But there the similarity ends.
As brutal as the situation was depicted in the movie, it was apparently much worse in real life. There was no breaking into song in real life — most simply didn’t have the strength to try to p.o. their captors.
And the movie was filmed in what’s now Sri Lanka, because the real river in Thailand — a mere tributary — wasn’t considered majestic enough. (The real river, by the way was named something else. But after the book and movie came out, the locals changed the name to keep things simple.)
Being at the real bridge 70 years later was well-worth the trip, even though it’s now overrun by tourists instead of soldiers.
After parts of it were blown up by the Allies, it was rebuilt.
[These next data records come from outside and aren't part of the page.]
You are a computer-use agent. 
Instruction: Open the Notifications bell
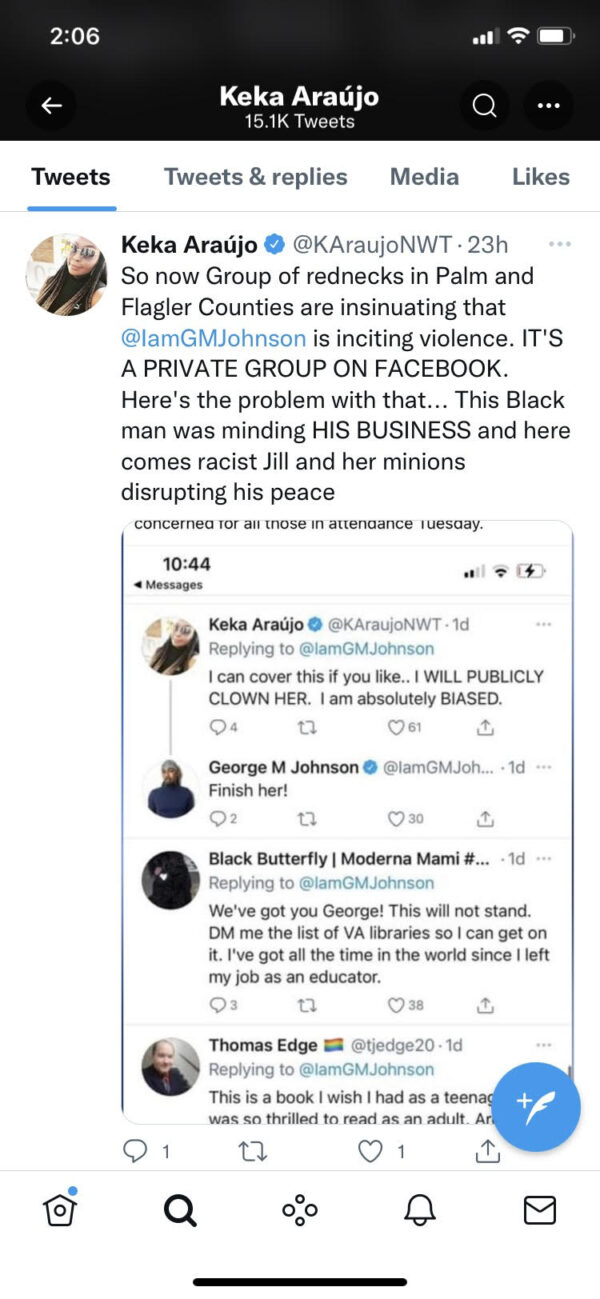coord(420,1210)
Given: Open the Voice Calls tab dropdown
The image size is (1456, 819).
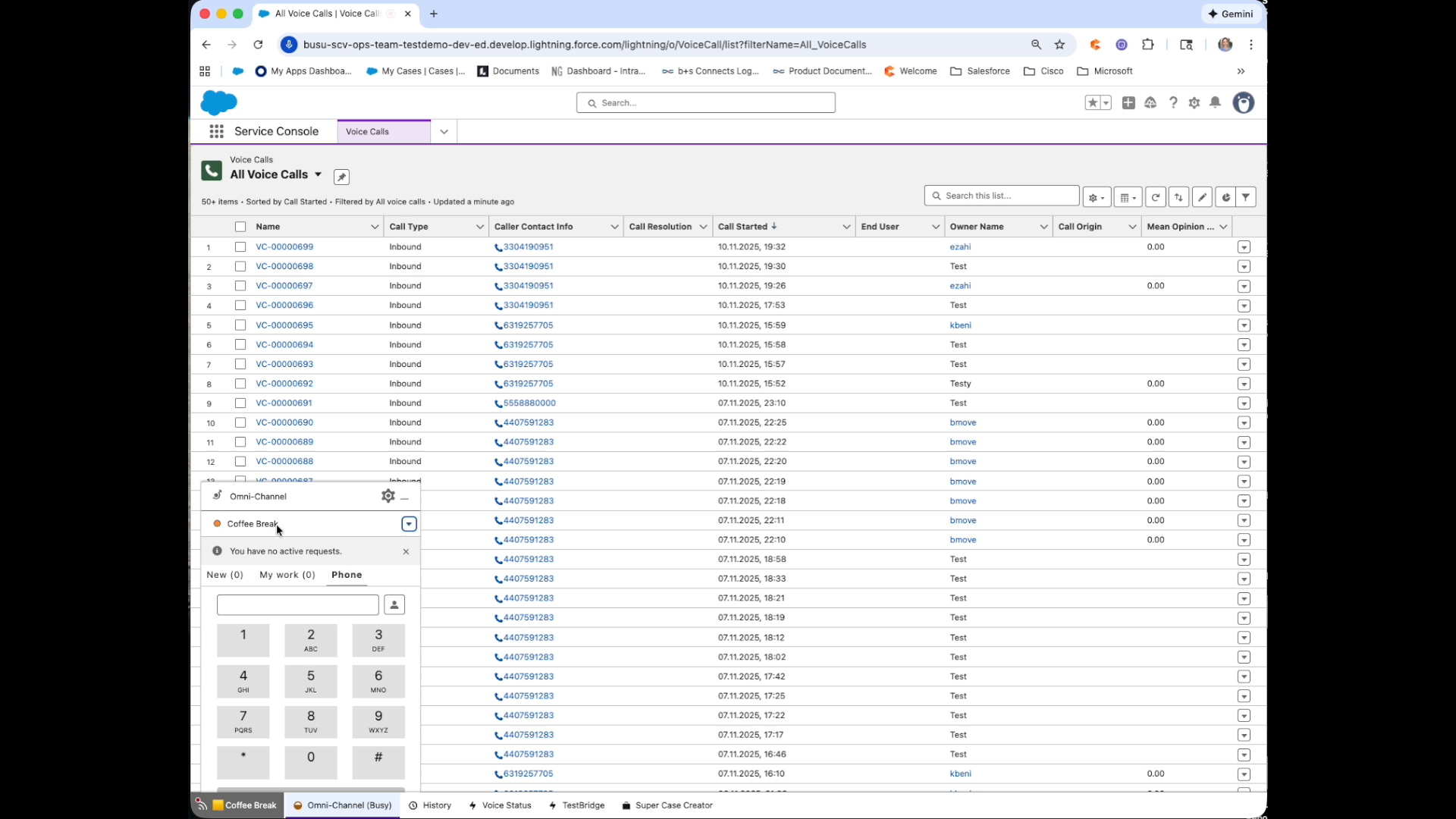Looking at the screenshot, I should pyautogui.click(x=444, y=131).
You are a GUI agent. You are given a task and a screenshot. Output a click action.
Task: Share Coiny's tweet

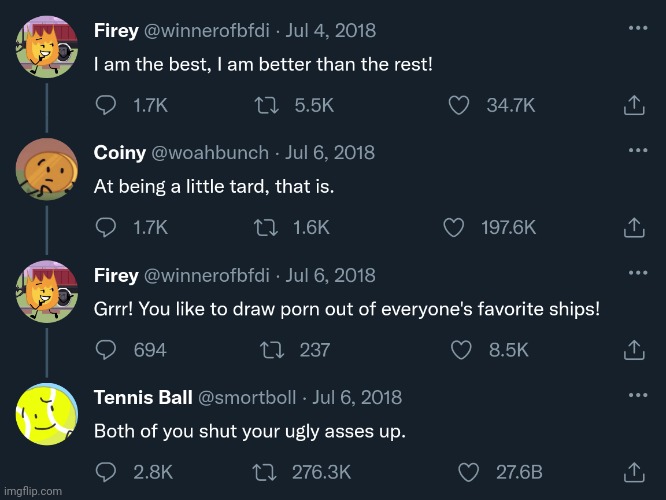pos(633,227)
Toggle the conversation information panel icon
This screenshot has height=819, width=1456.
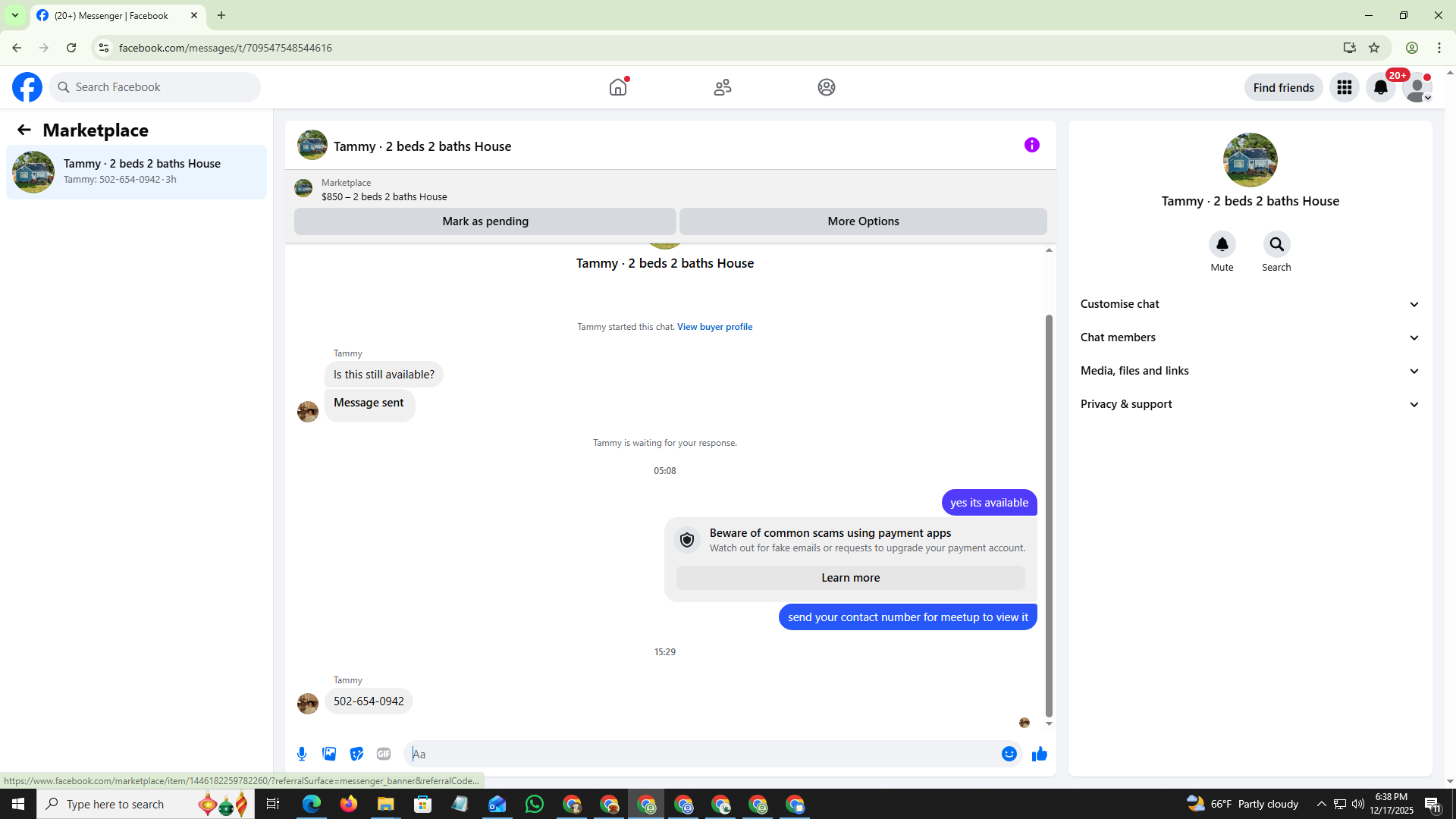point(1031,145)
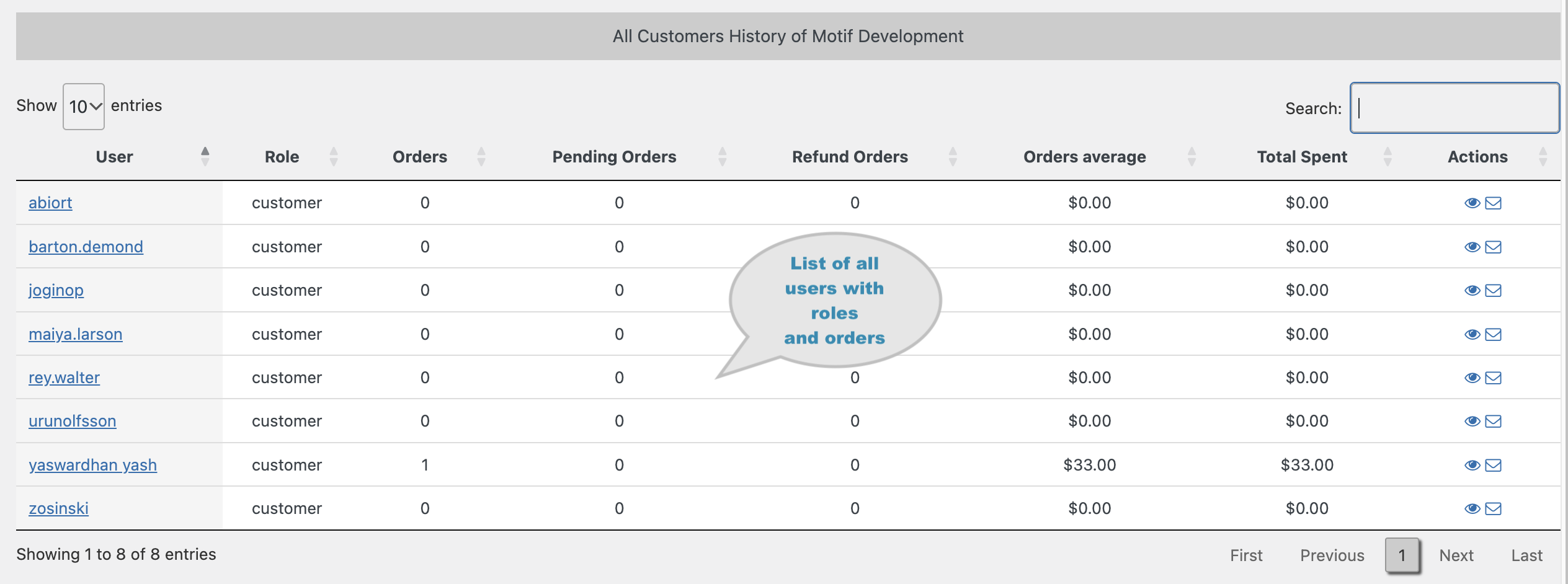Click eye icon in rey.walter row
This screenshot has height=584, width=1568.
pos(1472,378)
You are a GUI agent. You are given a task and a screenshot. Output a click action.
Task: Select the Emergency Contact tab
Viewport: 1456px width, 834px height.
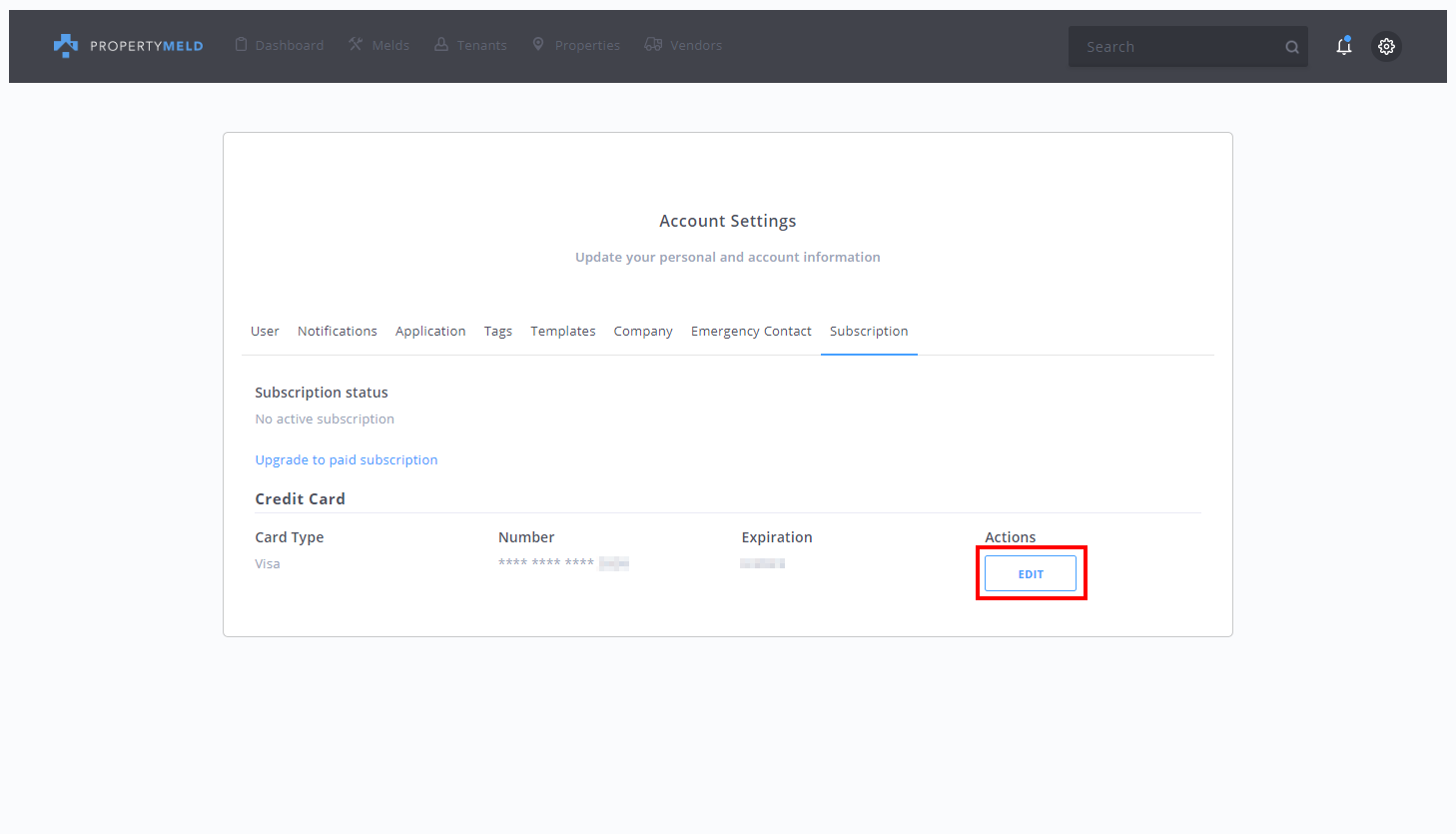(751, 332)
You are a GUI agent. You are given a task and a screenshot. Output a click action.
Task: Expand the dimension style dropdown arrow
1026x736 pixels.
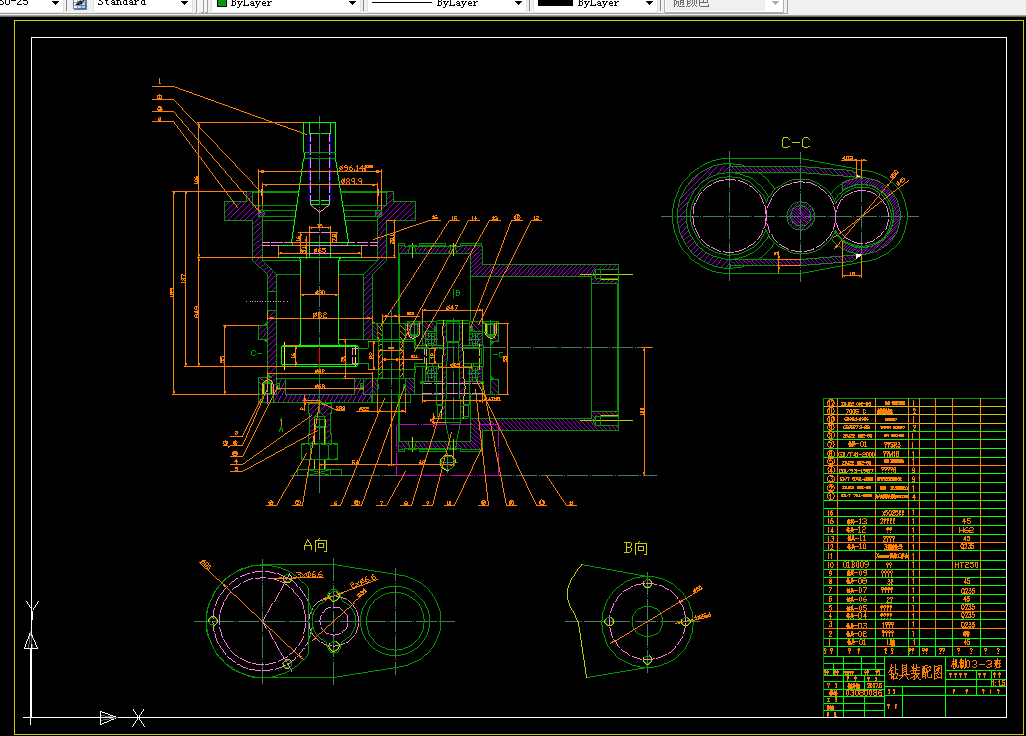[x=55, y=4]
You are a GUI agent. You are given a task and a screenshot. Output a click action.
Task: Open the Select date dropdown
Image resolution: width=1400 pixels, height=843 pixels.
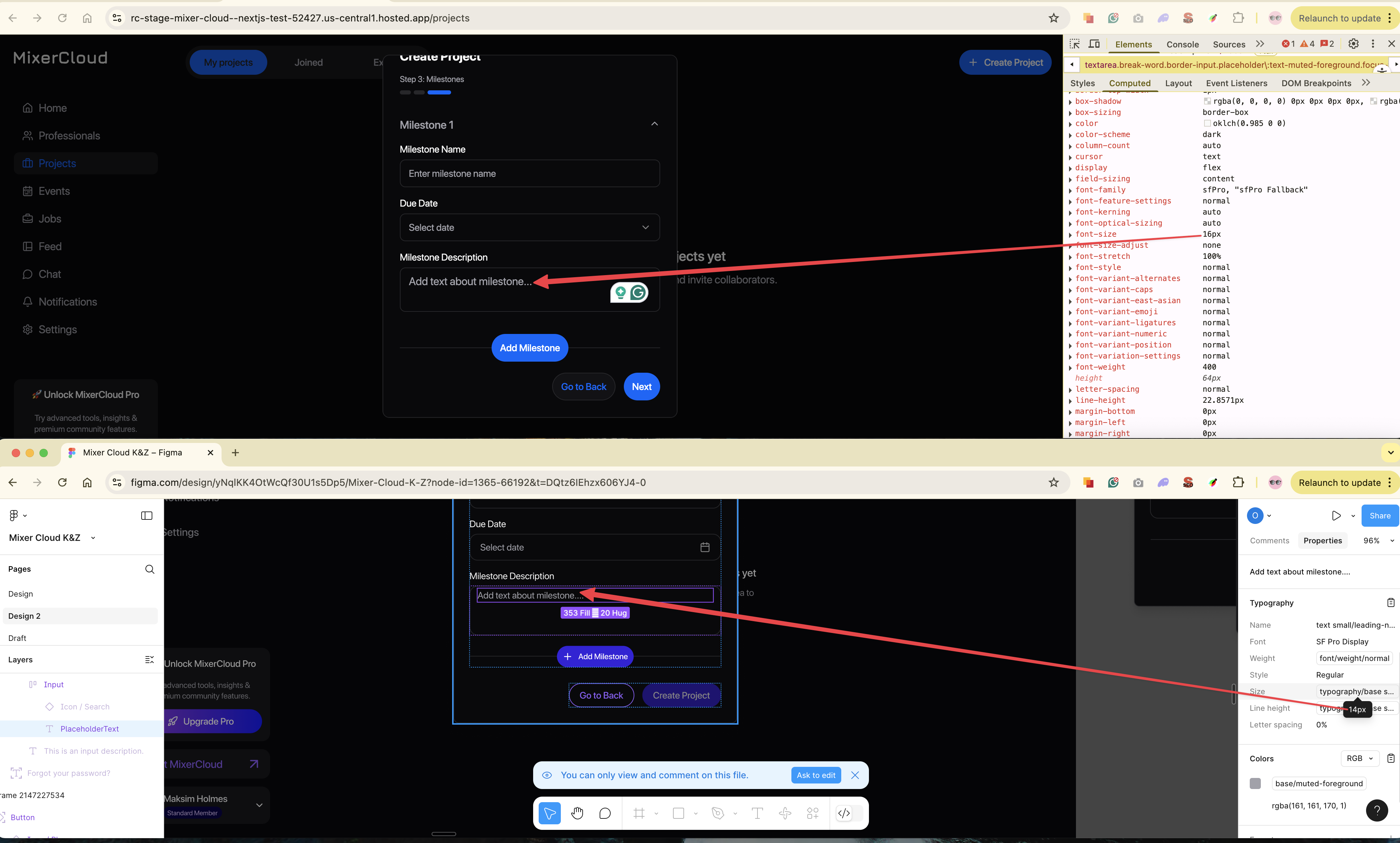[x=529, y=227]
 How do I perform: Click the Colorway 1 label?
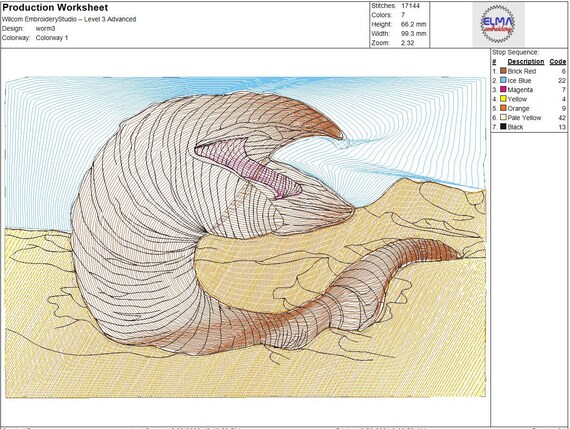coord(52,38)
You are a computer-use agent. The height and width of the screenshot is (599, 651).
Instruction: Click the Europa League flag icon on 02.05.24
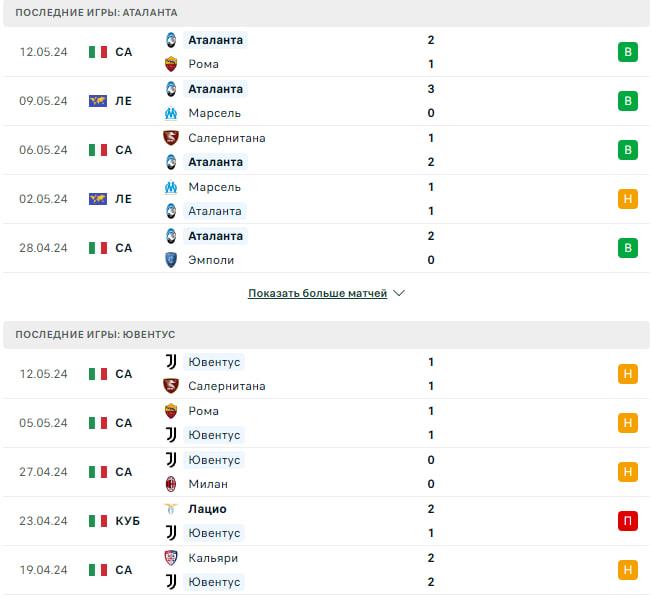98,199
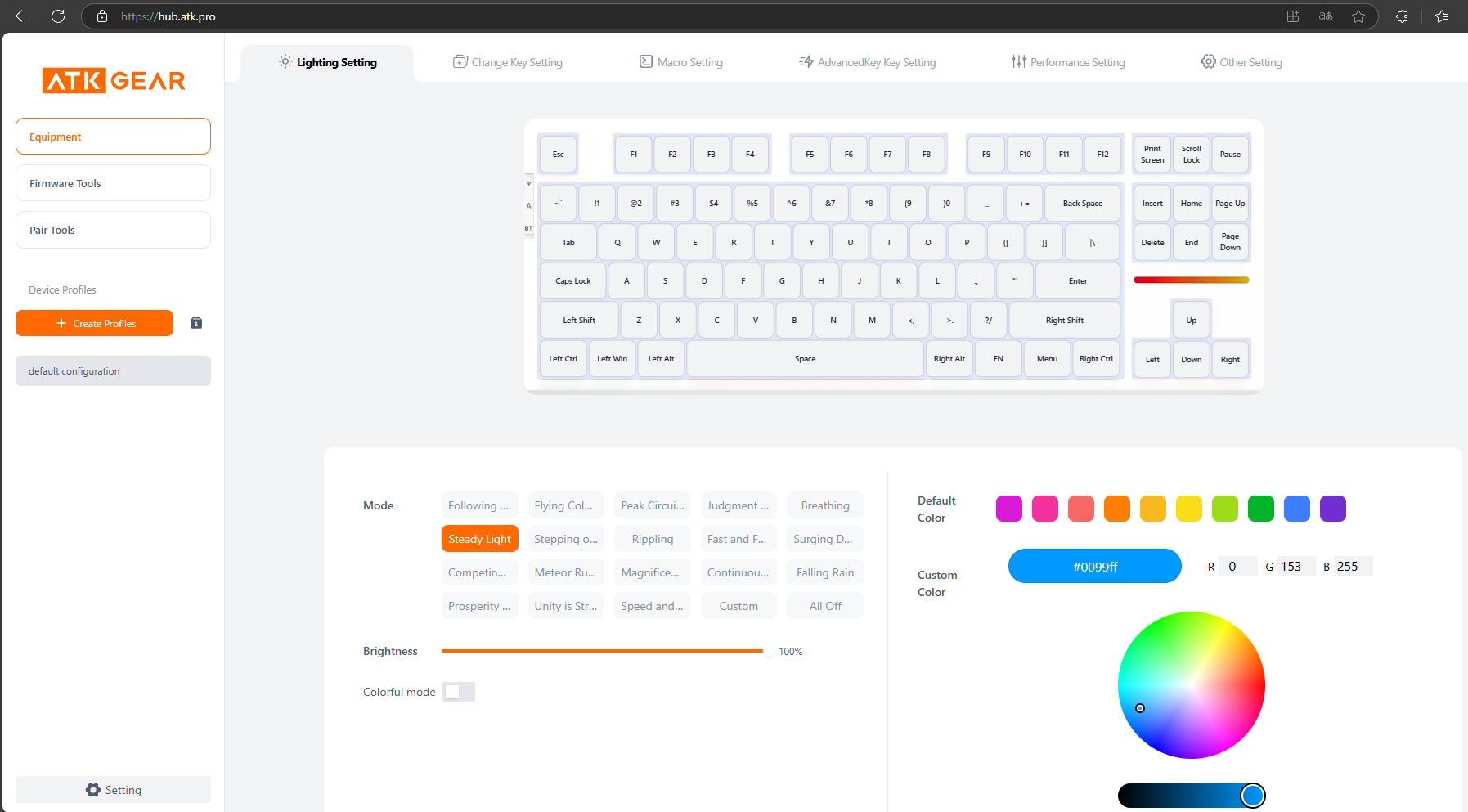Click the ATK GEAR logo
The width and height of the screenshot is (1468, 812).
pyautogui.click(x=114, y=80)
Apparently the curved parts are originals. Some of the railroad is still intact and still in use — that’s how we got there.Stripping away all the garish tourism (there’s a sound and light show that we thankfully missed), I could picture the young men, many barely adults, the same age as my dad, who served in the same war, toiling on the rails.
I had an appreciation for the heat and humidity because I couldn’t walk just a few steps without downing a bottle of water. Just imagine. I was almost glad we didn’t have time to walk across the bridge, as many do.
And imagine trying to cut away this thick carpet in all that heat and humidity. This shot of the jungle, I guess, elsewhere in Thailand, was taken by me from the train’s observation deck. It had a life of its own and was so close at times, it almost took an eye out.
The bloke leading our tour was an Aussie whose father battled the Japanese and survived.
My dad, who thankfully was on watch in Alaska and the Pacific Northwest, also made it home.
But thousands of others who died along the tracks are buried here, in a cemetery near the bridge. Their lives cut short before they ever really began.